Borges could have a wry sense of humor. Talking to his translator, Norman Thomas di Giovanni, about his secretary Borges said, “…I have a very efficient secretary –efficient in the sense that she is altogether stupid. For example, instead of saying “I am,” let’s suppose I made the mistake of saying “I is.” She would write that down. And my friend di Giovanni can testify to the fact that in reading manuscripts of mine he often and quite suddenly comes upon the word “period” or “semicolon.” But I feel quite safe with her and can’t make a fool of myself. She is a very nice woman and is very fond of me, which makes things easier.”
One of Borges great admirers is Mario Vargas Llosa, recipient of the 2010 Nobel Prize in Literature. Borges never hid his disdain for politics. When he was a young reporter a Parisian Radio sent Mario Vargas Llosa to interview him. Vargas Llosa took the opportunity to ask Borges what was politics for him. “It’s one of the ways of tedium,” said Borges.
In an interview with The Paris Review Vargas Llosa says that he met Borges in different parts of the world. Once, when Borges was in Lima, Vargas Llosa gave a dinner for him. It the end, Vargas Llosa says, “…he asked me to take him to the toilet. When he was peeing he suddenly said, ‘The Catholics, do you think they are serious? Probably not,’” he answered himself.
Ezequiel de Olaso, an Argentine philosopher and essayist, wrote that he had once proposed Borges to meet with a group of young poets, something similar to what Borges had done before with a group of young people on a television program in New York. At that time, some young people, with uncontained emotion, wept quietly as Borges was reading. However, Borges refused to repeat the experience and told Ezequiel de Olaso in a falsely confidential tone but with unavoidable good humor: “Look, I’m old, I’m blind, I’m a poet and I am Latin. If they didn’t cry they would have behaved like a bunch of scoundrels”.
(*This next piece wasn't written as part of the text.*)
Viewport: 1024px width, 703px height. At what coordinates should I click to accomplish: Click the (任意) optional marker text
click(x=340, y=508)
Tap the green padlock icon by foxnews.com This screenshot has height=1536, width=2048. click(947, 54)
I had the honor of meeting Borges personally. In 1970, I was doing biomedical research in Buenos Aires. For my wife and me, living in Buenos Aires was a far cry from the provincial kind of life we had been leading in Tucumán, a city in the North of the country. At the time, she was taking language and literature courses at the Instituto de Lenguas Vivas in Buenos Aires.
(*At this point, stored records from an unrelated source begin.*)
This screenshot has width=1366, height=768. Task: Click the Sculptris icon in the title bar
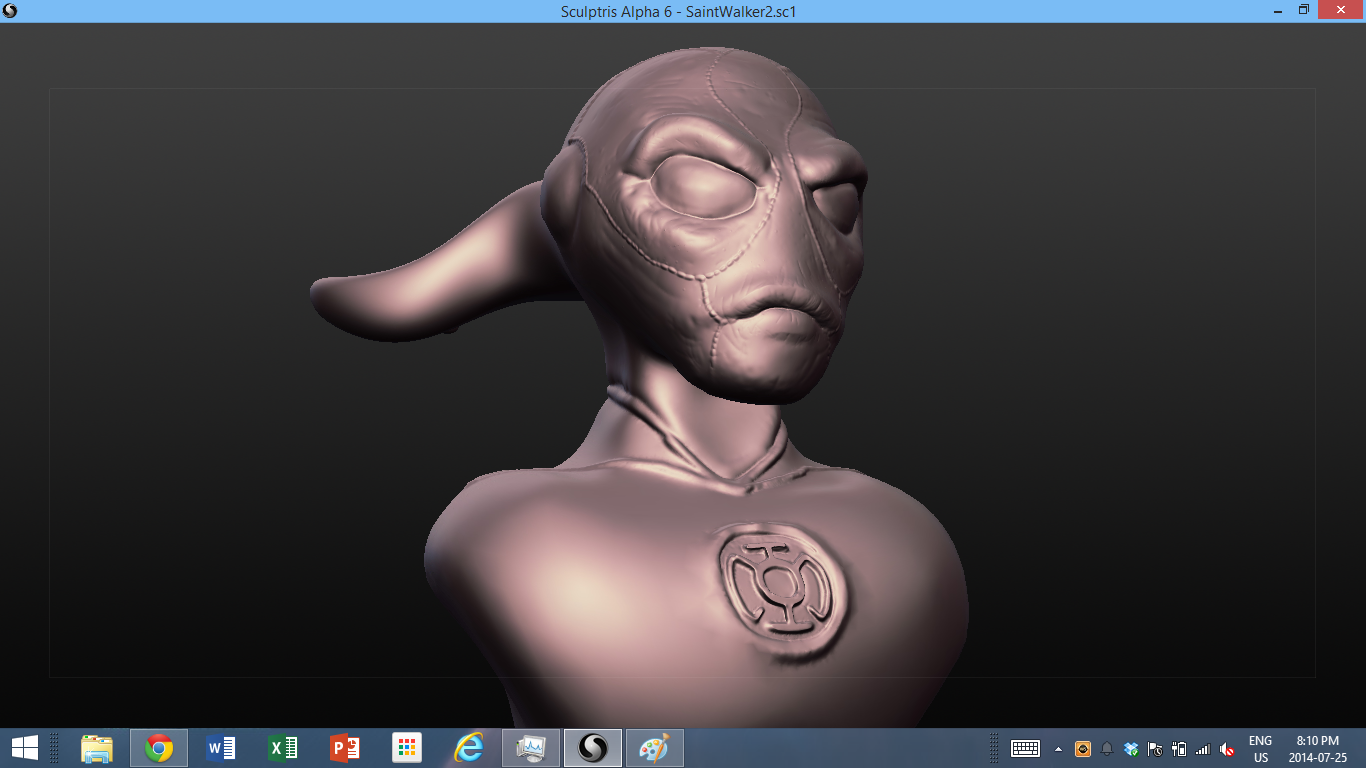coord(10,11)
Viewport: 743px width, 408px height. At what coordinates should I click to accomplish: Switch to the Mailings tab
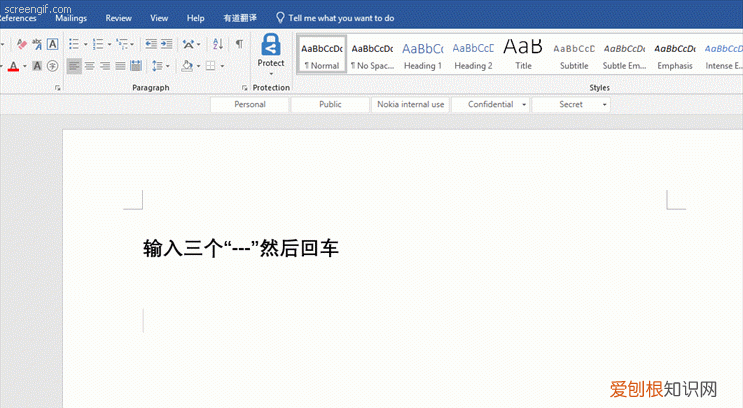(70, 18)
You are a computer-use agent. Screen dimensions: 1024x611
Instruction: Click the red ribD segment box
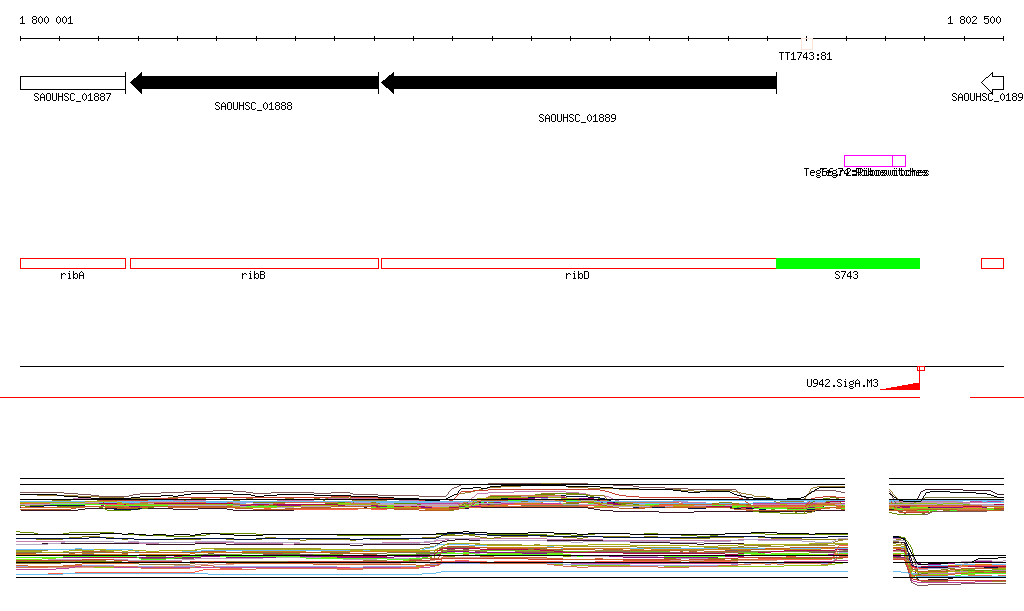click(578, 263)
One of her professors was an American named Donald A. Yates, a professor emeritus of Spanish American literature at Michigan State University (East Lansing). He is the translator of both novels and short stories by many Spanish American authors, including Labyrinths: Selected Writings of Jorge Luis Borges. One day, he invited both of us to join him and Borges for dinner at an upscale restaurant in Buenos Aires. For us, it was a wonderful change from our daily life. And Borges didn’t disappoint us. He was practically the only person who spoke the whole evening, always full of charm and knowledge.
Learning that my wife was of Basque descent from both sides of her family, he talked a lot about Basque history. He had come to dinner alone and was virtually blind. He ordered a pair of fried eggs, which were brought to him in a deep dish with a spoon. All evening he kept trying to catch the eggs with the spoon, and only succeeded in pushing them to the side of the dish. Although we felt bad about seeing this, Borges didn’t seem to mind at all and kept talking as if nothing unusual were happening. For a blind person used to living on past memories, perhaps the life of the imagination was for him more important than real life.